__Fragmento de lectura__:
"""

Es sencillo definir a un personaje pasado solo por la época que le hizo quedar retratado en los libros de historia. Ceñir una vida entera a un período concreto permite ser más concienzudo, es innegable, pero también impide al espectador entender cómo se construyó la personalidad del sujeto en cuestión y cómo llegó a convertirse en quién fue. El caso de Adolf Hitler es todavía más exagerado, pues obviar su infancia nos ayuda a arrebatarle la humanidad. La realidad, por el contrario, es el que futuro líder nazi pasó una juventud bohemia acompañado del que, por entonces, era su gran (y único amigo): August Kubizek, quien definió de forma más que pormenorizada el carácter abrumador e inestable del pequeño Führer mucho antes de la Segunda Guerra Mundial.
Kubizek, como escribió en «El joven Hitler que conocí», vino al mundo pocos meses antes que Adolf Hitler, el 3 de agosto de 1888. De clase baja (su padre era tapicero y su madre era hija de un herrero), superó una juventud modesta que casi lindaba con la pobreza. Las malas calificaciones no le ayudaban. Sin embargo, había algo que el joven August adoraba por encima de todo; una pasión que compartía con el futuro líder nazi: su amor por las artes. «Había una afición que se había ido infiltrando en mi vida, y a la que me entregué con todo mi corazón: la música. Este amor encontró su expresión visible cuando, contando yo nueve años, recibí como regalo un violín en las navidades de 1897». Eso sería lo que le acercaría al Führer.

"""

__Material proporcionado__:
"""

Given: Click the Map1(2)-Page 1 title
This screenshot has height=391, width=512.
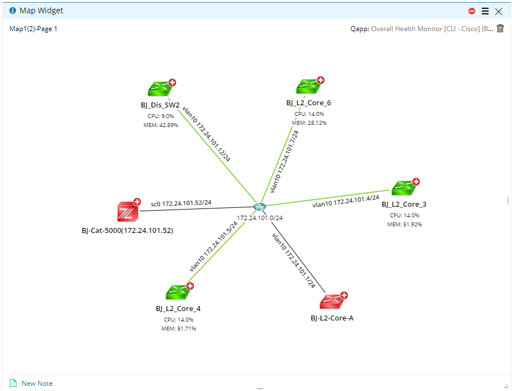Looking at the screenshot, I should (33, 29).
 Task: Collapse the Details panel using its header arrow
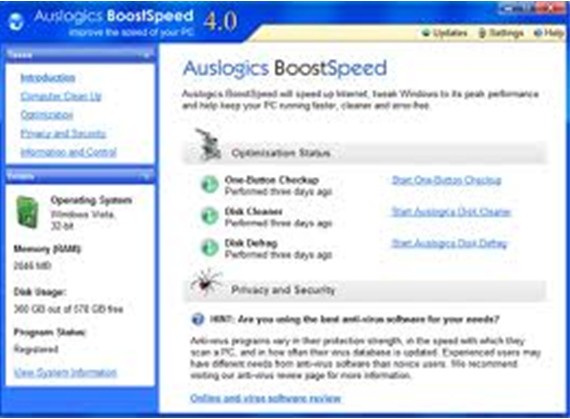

"""

__Objetivo de la tarea__: Transcriba literalmente el texto sobre la juventud de Hitler y August Kubizek desde «Kubizek, como escribió» hasta «acercaría al Führer.». No es necesario consultar el listado.

__Resultado completo__:
Kubizek, como escribió en «El joven Hitler que conocí», vino al mundo pocos meses antes que Adolf Hitler, el 3 de agosto de 1888. De clase baja (su padre era tapicero y su madre era hija de un herrero), superó una juventud modesta que casi lindaba con la pobreza. Las malas calificaciones no le ayudaban. Sin embargo, había algo que el joven August adoraba por encima de todo; una pasión que compartía con el futuro líder nazi: su amor por las artes. «Había una afición que se había ido infiltrando en mi vida, y a la que me entregué con todo mi corazón: la música. Este amor encontró su expresión visible cuando, contando yo nueve años, recibí como regalo un violín en las navidades de 1897». Eso sería lo que le acercaría al Führer.